Rows on where items appear:
== == ==
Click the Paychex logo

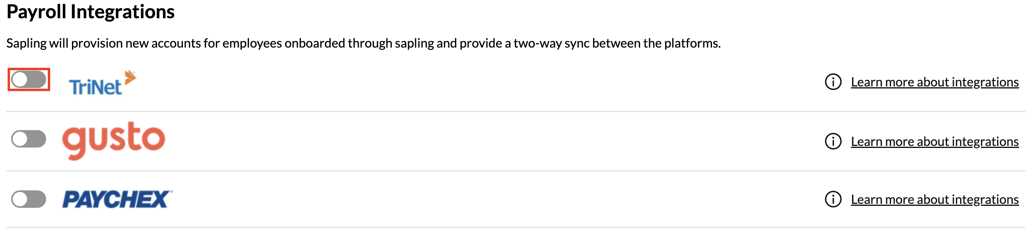[x=117, y=199]
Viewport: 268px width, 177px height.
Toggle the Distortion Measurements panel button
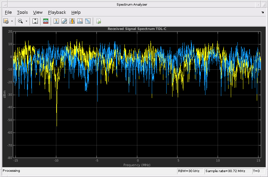click(x=80, y=21)
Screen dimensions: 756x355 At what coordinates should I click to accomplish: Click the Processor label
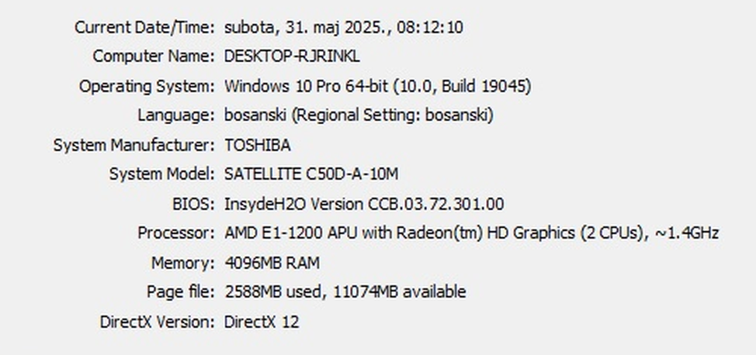coord(176,233)
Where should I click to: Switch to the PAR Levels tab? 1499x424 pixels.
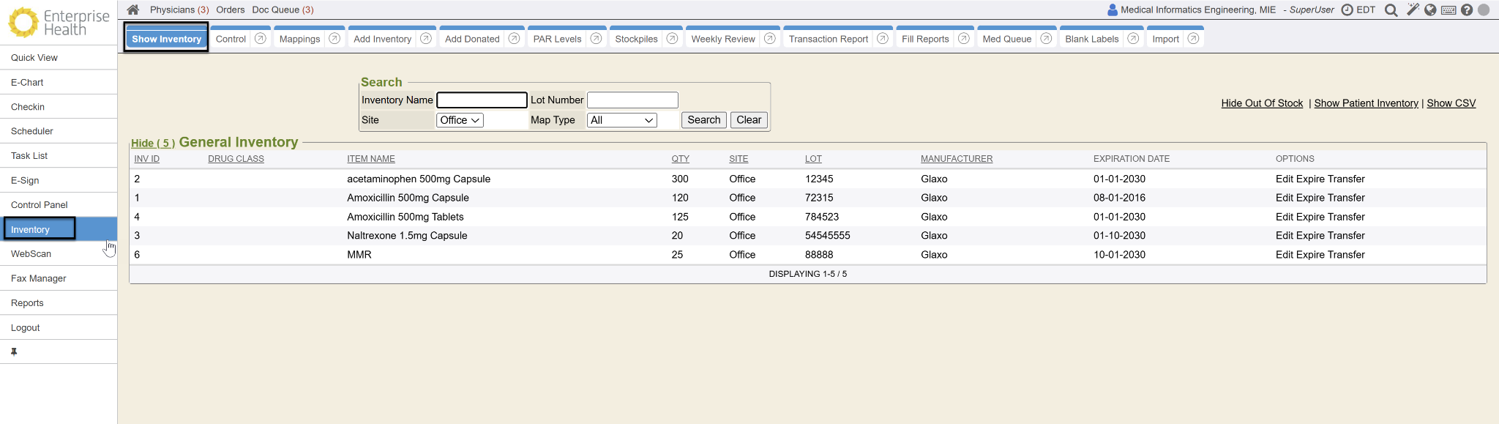coord(557,40)
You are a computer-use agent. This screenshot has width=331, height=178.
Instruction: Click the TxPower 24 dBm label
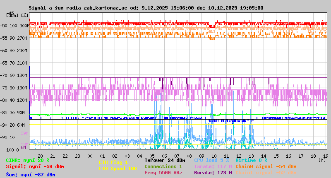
== == ==
• The exercise: Rewrite the rows from the line containing "Where should I" through the last row, substituting "screen capture" for "screenshot" and leaving everything else unchanged. Omit the pictures from your answer.

• Solution for this exercise:
Where should I click to: Switch to the PAR Levels tab? 1499x424 pixels.
coord(557,40)
You are a computer-use agent. This screen capture has width=331, height=178.
Instruction: Click the TxPower 24 dBm label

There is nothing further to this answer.